Tuesday, March 12, 2013

Acunu - Eric Evans - Castle-enhanced Cassandra

Castle-enhanced Cassandra is a 20 minute video comes from Berlin Buzzwords and was given by Eric Evans of Acunu.

Castle is a new FLOSS storage backend for Linux as a LKM. It's designed to work with the SSTables that Casandra uses for storage. It's a write-optimized storage system that's optimized to work with both rotational disks and SSDs.

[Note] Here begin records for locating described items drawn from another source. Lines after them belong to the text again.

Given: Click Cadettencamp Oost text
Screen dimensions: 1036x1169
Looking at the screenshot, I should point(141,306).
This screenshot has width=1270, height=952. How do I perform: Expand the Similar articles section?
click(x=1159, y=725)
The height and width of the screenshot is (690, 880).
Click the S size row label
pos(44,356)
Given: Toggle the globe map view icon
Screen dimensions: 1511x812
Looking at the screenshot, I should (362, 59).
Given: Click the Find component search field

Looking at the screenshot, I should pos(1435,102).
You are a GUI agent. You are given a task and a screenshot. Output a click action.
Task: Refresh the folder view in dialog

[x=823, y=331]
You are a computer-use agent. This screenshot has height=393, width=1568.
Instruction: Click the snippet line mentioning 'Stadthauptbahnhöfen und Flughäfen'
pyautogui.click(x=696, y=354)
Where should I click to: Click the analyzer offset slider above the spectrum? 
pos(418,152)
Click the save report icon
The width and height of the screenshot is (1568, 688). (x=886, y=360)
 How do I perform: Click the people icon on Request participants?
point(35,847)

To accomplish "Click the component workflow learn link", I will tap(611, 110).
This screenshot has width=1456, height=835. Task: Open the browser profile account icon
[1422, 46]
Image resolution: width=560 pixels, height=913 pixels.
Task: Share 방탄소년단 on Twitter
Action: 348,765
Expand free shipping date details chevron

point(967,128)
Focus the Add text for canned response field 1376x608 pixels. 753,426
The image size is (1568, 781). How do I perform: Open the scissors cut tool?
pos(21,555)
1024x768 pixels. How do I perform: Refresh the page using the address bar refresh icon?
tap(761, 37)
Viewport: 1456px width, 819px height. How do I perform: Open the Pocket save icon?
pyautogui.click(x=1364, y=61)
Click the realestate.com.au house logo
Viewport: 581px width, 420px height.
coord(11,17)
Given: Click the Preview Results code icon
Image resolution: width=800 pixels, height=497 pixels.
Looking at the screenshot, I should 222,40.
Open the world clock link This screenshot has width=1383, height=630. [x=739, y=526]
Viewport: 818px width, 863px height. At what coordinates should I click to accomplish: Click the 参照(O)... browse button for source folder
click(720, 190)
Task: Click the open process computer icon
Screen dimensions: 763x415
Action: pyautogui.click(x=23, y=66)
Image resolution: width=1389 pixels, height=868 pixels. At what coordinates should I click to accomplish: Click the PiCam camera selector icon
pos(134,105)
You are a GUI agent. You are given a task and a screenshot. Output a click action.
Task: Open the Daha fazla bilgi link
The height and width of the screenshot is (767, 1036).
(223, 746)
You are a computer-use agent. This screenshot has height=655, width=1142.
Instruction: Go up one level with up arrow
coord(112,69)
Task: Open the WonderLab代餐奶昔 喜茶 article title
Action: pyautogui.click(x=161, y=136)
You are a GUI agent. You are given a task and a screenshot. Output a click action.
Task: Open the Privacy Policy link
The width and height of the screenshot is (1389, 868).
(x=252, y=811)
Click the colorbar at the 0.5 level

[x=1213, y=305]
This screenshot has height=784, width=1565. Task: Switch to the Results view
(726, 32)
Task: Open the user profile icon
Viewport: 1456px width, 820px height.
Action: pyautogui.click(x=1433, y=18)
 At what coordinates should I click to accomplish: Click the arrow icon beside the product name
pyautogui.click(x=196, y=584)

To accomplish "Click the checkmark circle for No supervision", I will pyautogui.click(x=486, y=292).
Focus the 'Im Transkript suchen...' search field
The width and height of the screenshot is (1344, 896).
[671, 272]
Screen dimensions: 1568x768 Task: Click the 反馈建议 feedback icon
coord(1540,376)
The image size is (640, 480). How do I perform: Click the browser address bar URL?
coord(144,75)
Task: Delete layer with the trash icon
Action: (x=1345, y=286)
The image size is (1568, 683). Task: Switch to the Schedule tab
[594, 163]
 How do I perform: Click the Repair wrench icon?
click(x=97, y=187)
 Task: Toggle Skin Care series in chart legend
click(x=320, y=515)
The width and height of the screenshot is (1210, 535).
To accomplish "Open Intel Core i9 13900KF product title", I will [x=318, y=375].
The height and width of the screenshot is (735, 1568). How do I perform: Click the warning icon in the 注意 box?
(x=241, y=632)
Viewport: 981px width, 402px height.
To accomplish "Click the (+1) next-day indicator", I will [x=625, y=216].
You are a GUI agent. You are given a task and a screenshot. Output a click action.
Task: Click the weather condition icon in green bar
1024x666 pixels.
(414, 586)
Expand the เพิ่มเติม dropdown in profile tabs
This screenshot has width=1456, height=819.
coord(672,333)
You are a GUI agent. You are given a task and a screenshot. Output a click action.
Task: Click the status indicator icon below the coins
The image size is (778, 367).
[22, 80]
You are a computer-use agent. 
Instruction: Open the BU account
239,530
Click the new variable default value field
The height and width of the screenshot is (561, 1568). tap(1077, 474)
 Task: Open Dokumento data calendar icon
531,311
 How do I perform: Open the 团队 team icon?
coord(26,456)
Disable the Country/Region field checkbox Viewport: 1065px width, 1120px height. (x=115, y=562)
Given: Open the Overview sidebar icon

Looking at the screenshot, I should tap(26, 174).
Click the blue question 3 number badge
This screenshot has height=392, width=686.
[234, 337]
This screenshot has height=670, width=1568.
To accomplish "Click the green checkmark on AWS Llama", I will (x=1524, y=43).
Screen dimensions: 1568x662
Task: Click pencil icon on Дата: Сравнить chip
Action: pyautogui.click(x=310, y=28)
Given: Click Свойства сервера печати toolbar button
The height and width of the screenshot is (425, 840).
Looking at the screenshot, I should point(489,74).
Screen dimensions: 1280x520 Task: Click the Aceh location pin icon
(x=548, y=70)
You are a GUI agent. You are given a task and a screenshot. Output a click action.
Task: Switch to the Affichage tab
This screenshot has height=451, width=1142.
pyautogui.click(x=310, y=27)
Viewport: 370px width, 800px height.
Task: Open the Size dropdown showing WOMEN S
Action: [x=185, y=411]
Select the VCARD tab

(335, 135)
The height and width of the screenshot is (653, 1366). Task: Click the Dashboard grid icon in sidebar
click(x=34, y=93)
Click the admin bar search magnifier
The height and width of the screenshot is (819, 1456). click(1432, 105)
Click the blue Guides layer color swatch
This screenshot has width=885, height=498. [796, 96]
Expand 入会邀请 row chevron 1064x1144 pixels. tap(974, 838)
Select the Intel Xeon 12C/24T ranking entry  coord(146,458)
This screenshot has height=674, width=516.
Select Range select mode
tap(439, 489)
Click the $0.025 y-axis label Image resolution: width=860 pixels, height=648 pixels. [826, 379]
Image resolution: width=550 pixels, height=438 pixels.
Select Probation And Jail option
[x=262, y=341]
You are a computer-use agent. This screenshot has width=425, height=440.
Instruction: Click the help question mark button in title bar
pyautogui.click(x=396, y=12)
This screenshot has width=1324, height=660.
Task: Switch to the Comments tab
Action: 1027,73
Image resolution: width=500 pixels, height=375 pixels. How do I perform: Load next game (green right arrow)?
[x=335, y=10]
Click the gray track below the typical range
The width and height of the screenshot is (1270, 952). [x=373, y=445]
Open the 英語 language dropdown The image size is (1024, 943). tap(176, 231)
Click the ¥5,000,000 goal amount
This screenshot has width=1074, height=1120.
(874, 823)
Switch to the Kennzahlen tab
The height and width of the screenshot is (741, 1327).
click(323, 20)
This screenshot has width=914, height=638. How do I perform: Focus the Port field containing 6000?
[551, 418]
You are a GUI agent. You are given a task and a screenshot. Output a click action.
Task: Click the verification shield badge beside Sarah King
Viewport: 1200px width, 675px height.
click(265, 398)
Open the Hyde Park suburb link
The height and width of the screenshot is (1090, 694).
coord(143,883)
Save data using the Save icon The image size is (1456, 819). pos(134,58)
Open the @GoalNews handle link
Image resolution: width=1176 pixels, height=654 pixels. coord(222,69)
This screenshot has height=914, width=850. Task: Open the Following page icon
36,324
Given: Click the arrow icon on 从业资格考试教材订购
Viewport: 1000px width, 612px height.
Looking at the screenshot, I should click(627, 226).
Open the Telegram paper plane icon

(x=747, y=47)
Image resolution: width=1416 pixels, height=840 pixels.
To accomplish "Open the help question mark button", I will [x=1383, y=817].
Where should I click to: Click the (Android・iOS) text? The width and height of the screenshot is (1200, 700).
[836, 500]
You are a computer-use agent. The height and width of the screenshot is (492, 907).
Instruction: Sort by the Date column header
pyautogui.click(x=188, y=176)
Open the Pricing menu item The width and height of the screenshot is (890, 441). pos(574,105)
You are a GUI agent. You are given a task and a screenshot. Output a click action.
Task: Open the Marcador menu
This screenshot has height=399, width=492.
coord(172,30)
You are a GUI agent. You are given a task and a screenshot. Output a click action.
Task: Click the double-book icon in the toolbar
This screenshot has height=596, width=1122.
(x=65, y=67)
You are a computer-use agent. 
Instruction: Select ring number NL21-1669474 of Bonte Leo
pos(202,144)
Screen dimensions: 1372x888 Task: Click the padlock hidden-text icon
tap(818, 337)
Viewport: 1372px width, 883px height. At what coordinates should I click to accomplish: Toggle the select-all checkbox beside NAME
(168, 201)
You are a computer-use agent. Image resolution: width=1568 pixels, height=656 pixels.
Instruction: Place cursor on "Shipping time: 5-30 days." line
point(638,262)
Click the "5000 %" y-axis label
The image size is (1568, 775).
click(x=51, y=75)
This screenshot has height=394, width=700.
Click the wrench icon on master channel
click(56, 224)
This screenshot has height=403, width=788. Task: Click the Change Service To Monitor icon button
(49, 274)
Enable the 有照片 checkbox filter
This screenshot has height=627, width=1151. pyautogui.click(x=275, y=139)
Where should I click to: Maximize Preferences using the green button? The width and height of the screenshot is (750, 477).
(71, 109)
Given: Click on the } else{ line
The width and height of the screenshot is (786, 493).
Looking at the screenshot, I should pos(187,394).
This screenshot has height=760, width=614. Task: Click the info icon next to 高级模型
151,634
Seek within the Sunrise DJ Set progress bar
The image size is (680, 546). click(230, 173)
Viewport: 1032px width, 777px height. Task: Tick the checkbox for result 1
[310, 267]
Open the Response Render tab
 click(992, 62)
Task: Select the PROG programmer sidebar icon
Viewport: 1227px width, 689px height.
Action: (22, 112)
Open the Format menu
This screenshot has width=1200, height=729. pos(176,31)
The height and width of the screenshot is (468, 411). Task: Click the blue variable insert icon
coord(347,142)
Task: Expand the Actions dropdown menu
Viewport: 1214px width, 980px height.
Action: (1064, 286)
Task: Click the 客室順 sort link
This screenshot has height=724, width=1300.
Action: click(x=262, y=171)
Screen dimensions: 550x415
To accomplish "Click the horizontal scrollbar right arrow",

It looks like a great project, and glad something like this is open source. It would be interesting to see of other projects can take advantage of this project. There are other NOSQL projects that, while not using SSTs, use similar write-append strategies.

Thanks Acunu!

  - Craig

Wednesday, March 6, 2013

Wired - Return of the Borg: How Twitter Rebuilt Google’s Secret Weapon

Nice article on Wired.com that revolves around the open source Apache incubator project Mesos.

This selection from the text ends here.